WHAT THE TASK REQUIRES: Print, word for word, only the lines from the one with "The width and height of the screenshot is (1344, 896)." down to the last line of the listing below; no pictures.

DATA LISTING:
▼
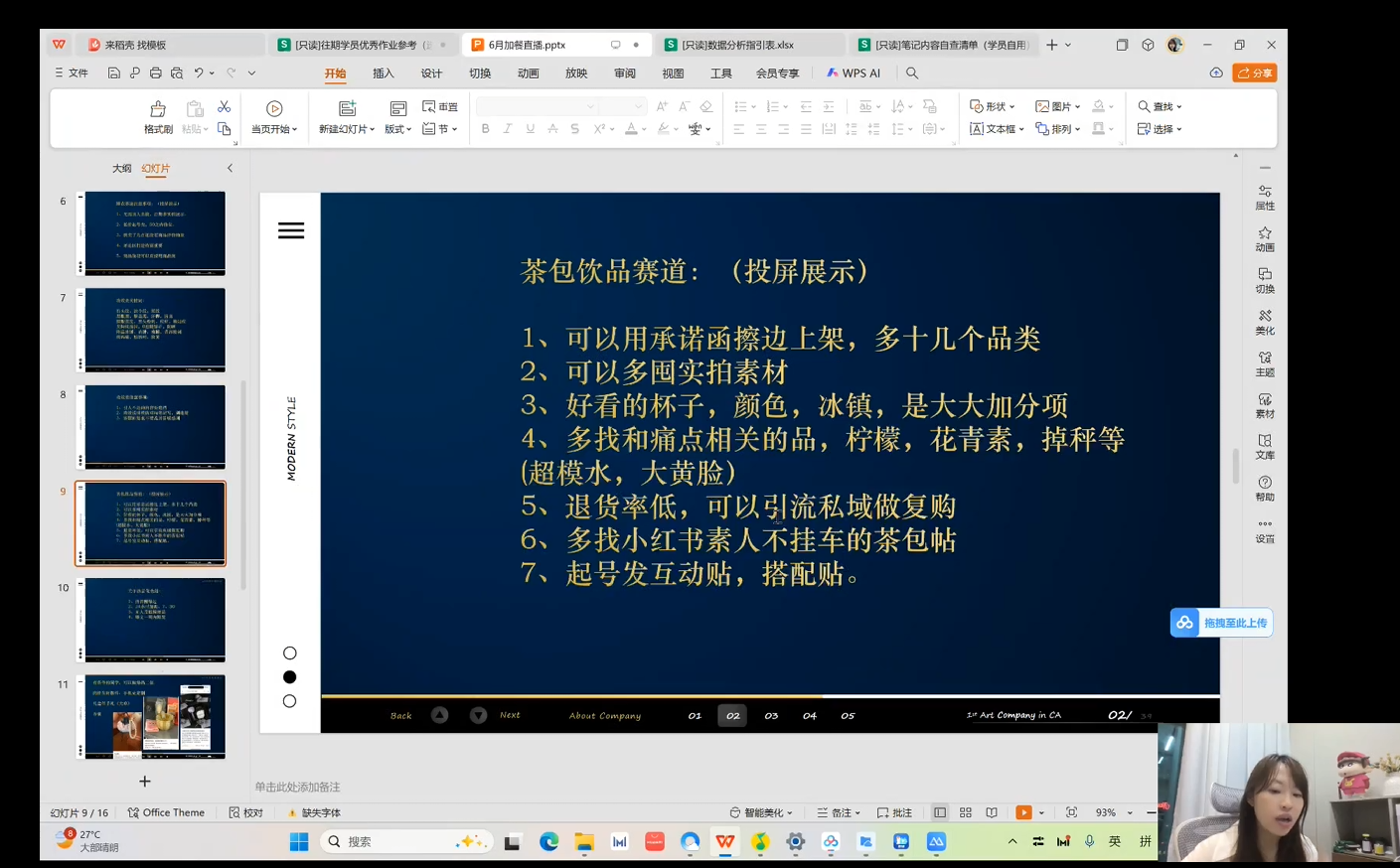The width and height of the screenshot is (1400, 868).
Task: Open the Outline (大纲) panel tab
Action: point(121,169)
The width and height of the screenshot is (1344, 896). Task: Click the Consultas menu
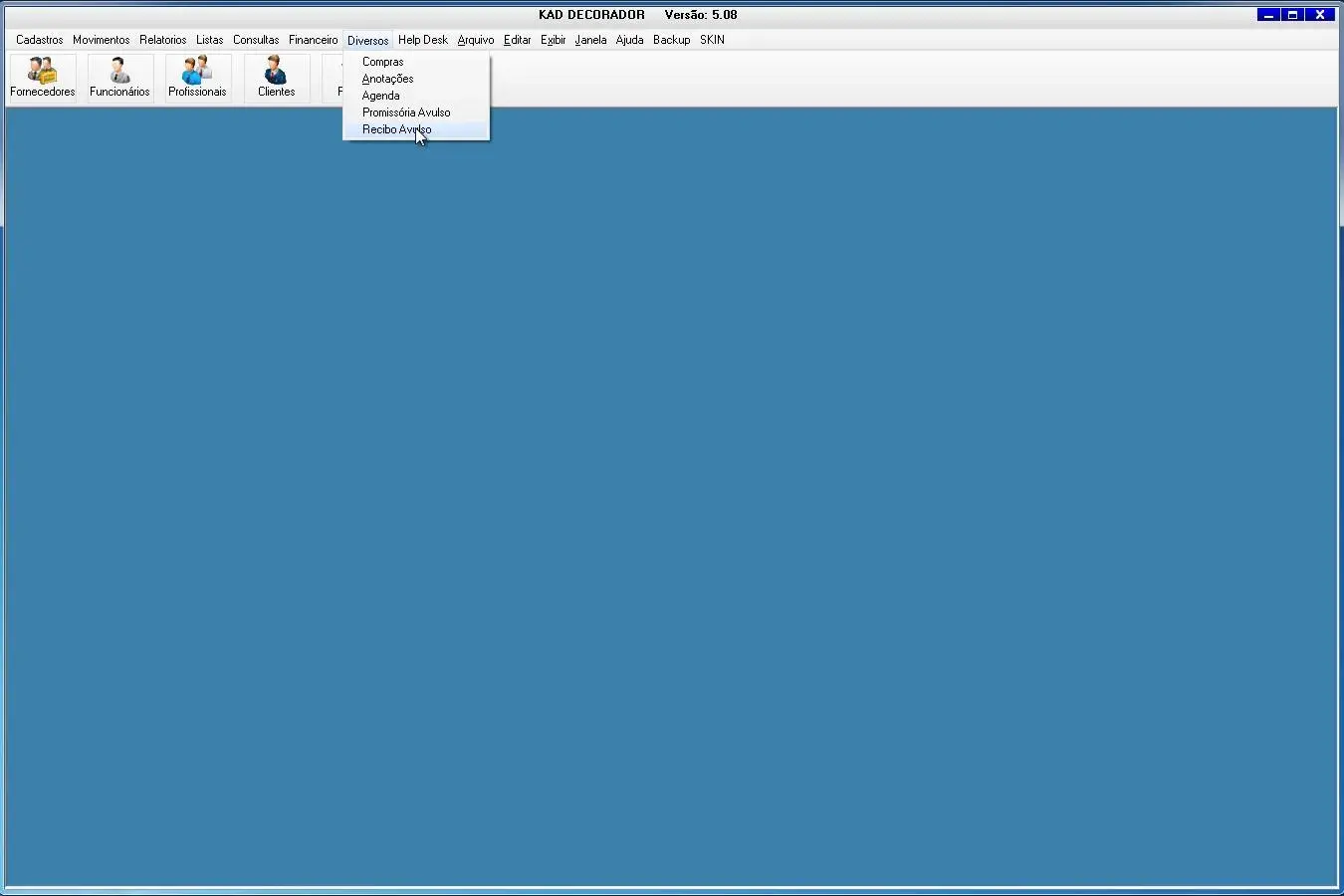point(256,40)
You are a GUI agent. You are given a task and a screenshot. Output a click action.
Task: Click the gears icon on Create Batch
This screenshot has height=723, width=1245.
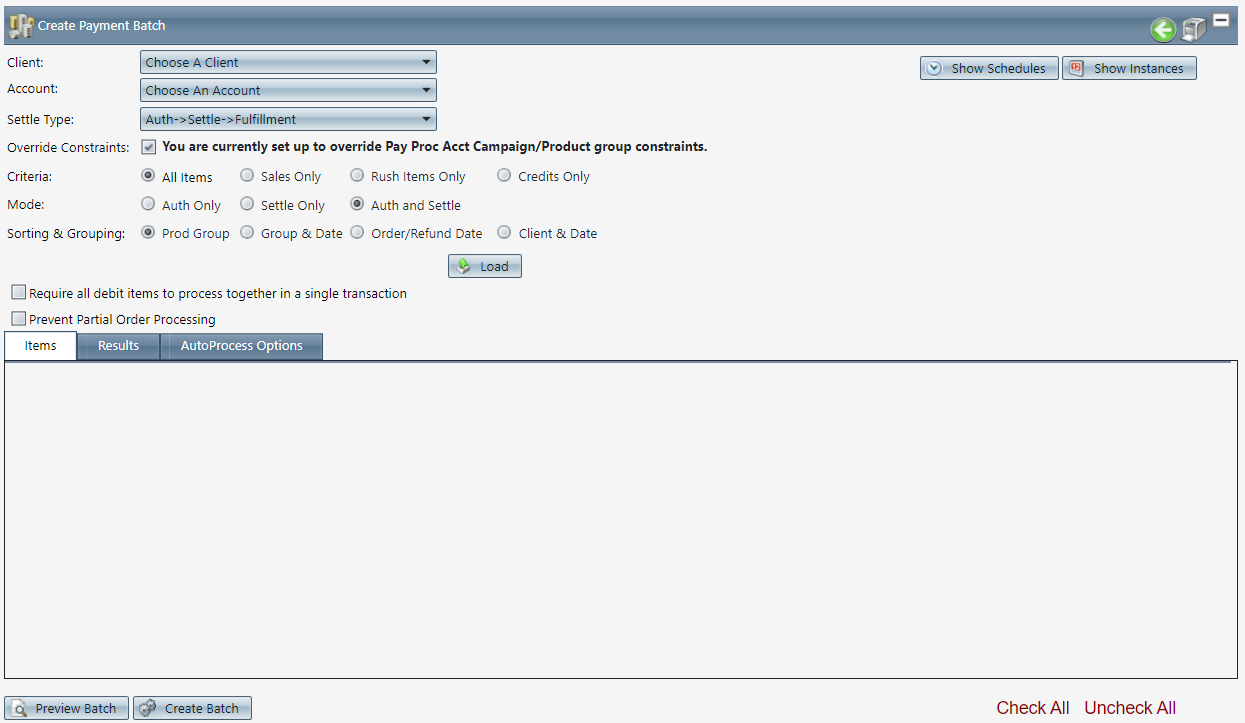point(148,708)
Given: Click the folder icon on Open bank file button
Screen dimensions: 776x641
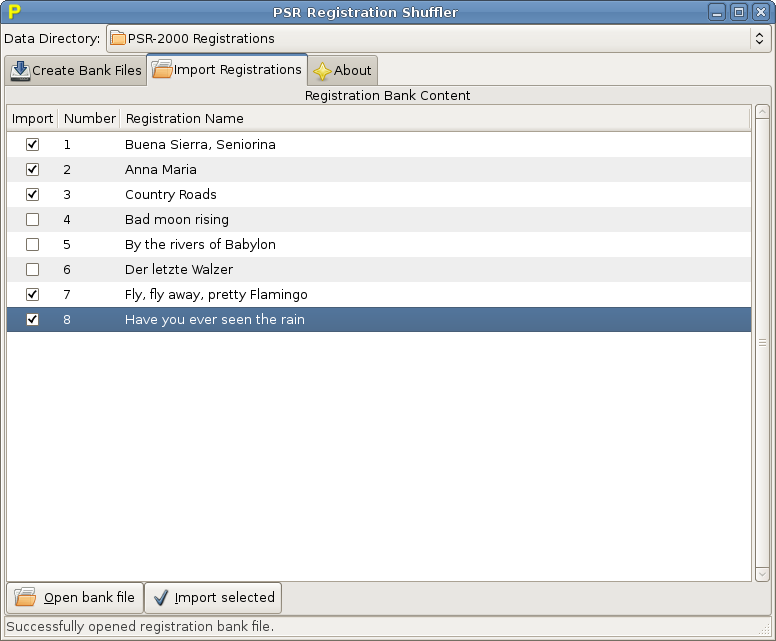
▲
RESULT:
The width and height of the screenshot is (1344, 896). Task: Click the Consultas menu
point(256,40)
You are a GUI agent. You are given a task and a screenshot. Output a click action.
Task: Click the gears icon on Create Batch
This screenshot has height=723, width=1245.
point(148,708)
Given: Click the folder icon on Open bank file button
Screen dimensions: 776x641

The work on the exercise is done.